__Exercise goal__.
Across the data below, how many lines have the word "Select" in them? Respond with the number alone.

Entries taken from a collection

►

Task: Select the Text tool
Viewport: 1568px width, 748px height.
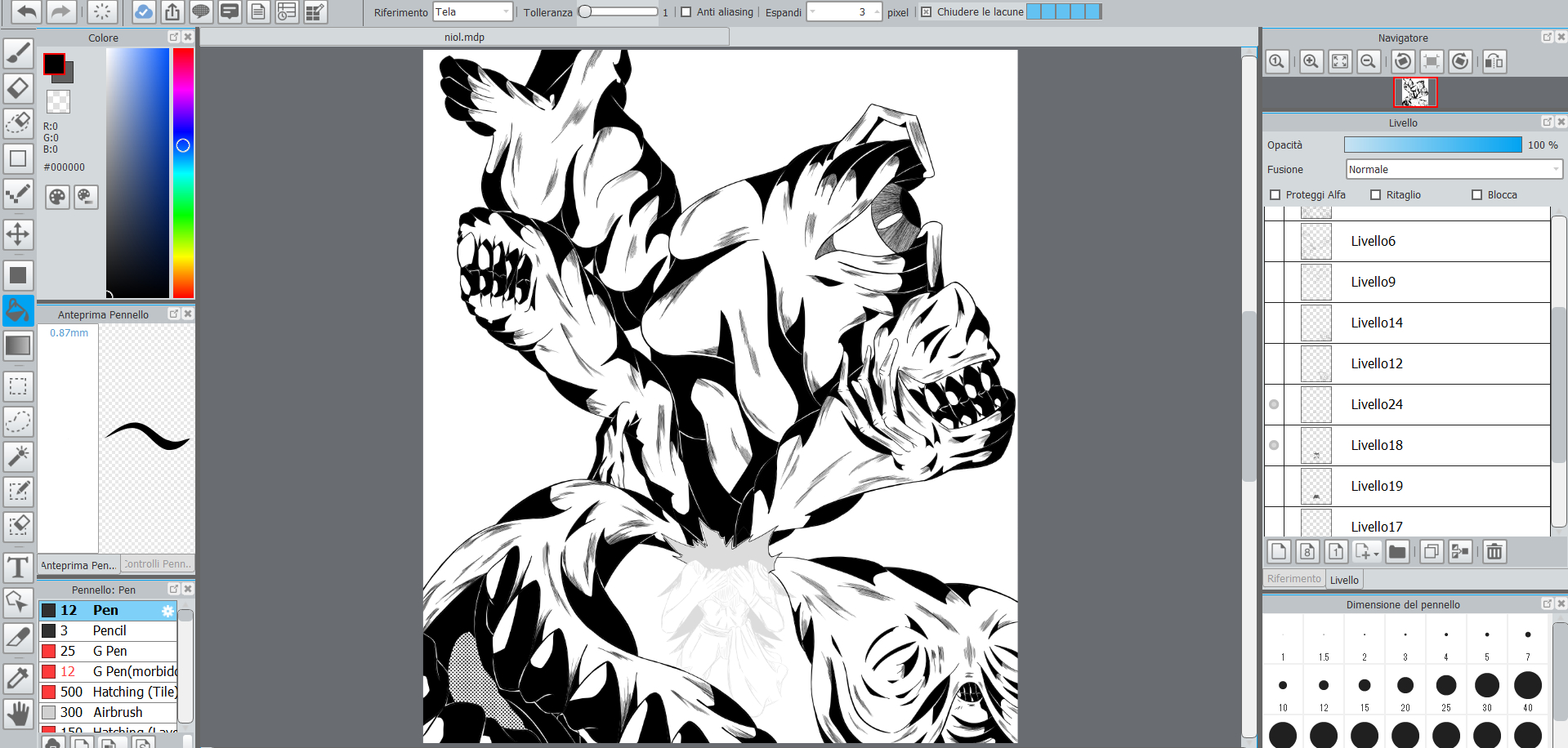Action: (x=18, y=568)
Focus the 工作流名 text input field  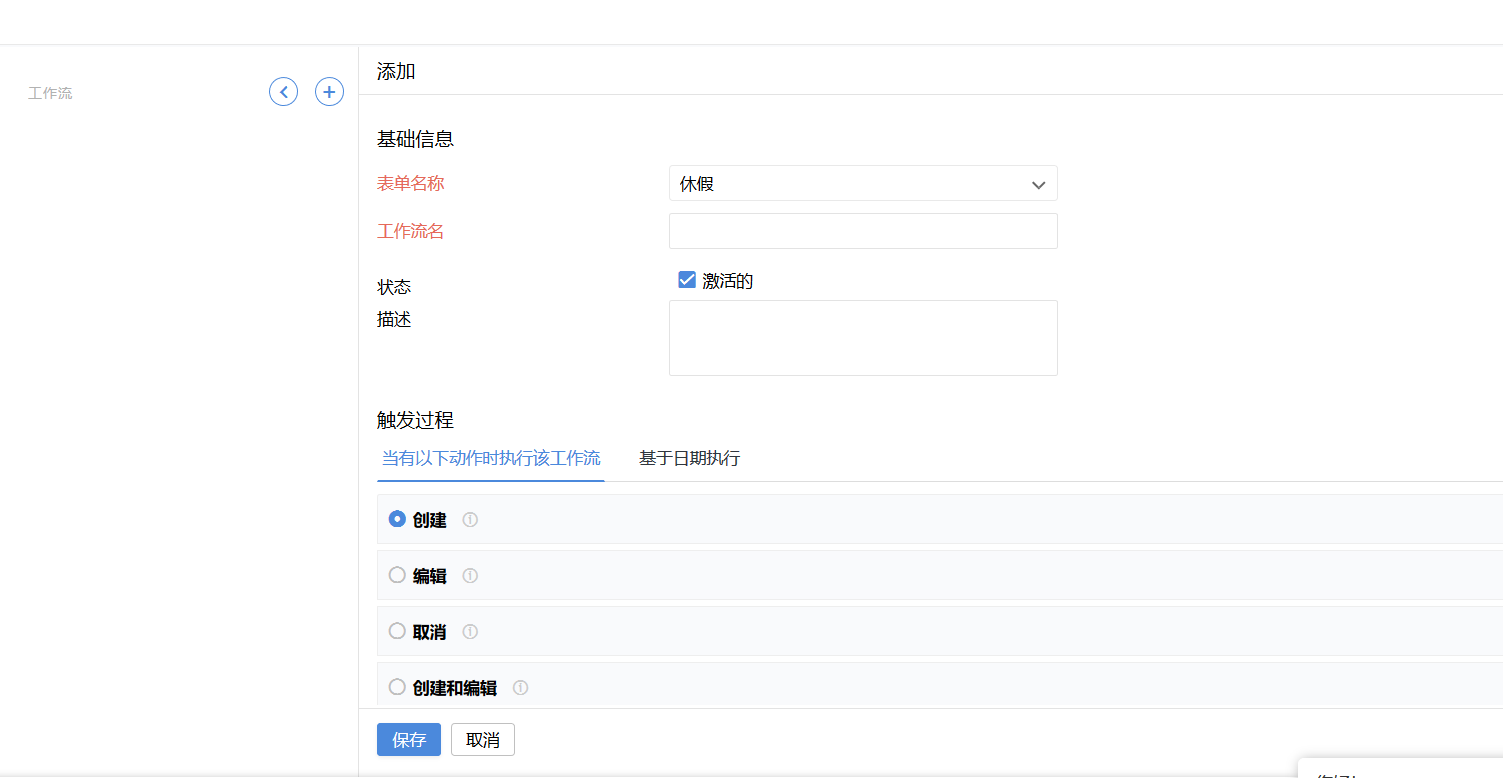point(862,231)
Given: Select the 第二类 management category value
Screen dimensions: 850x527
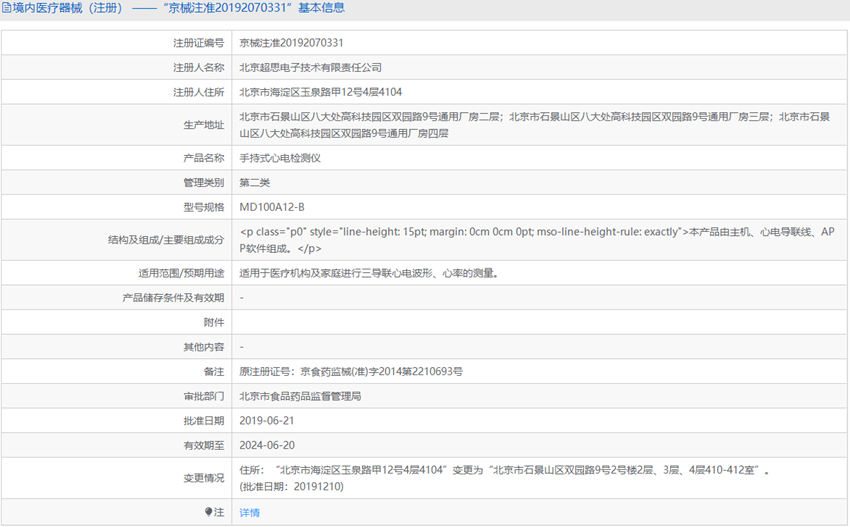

◄

__Exercise answer__.
2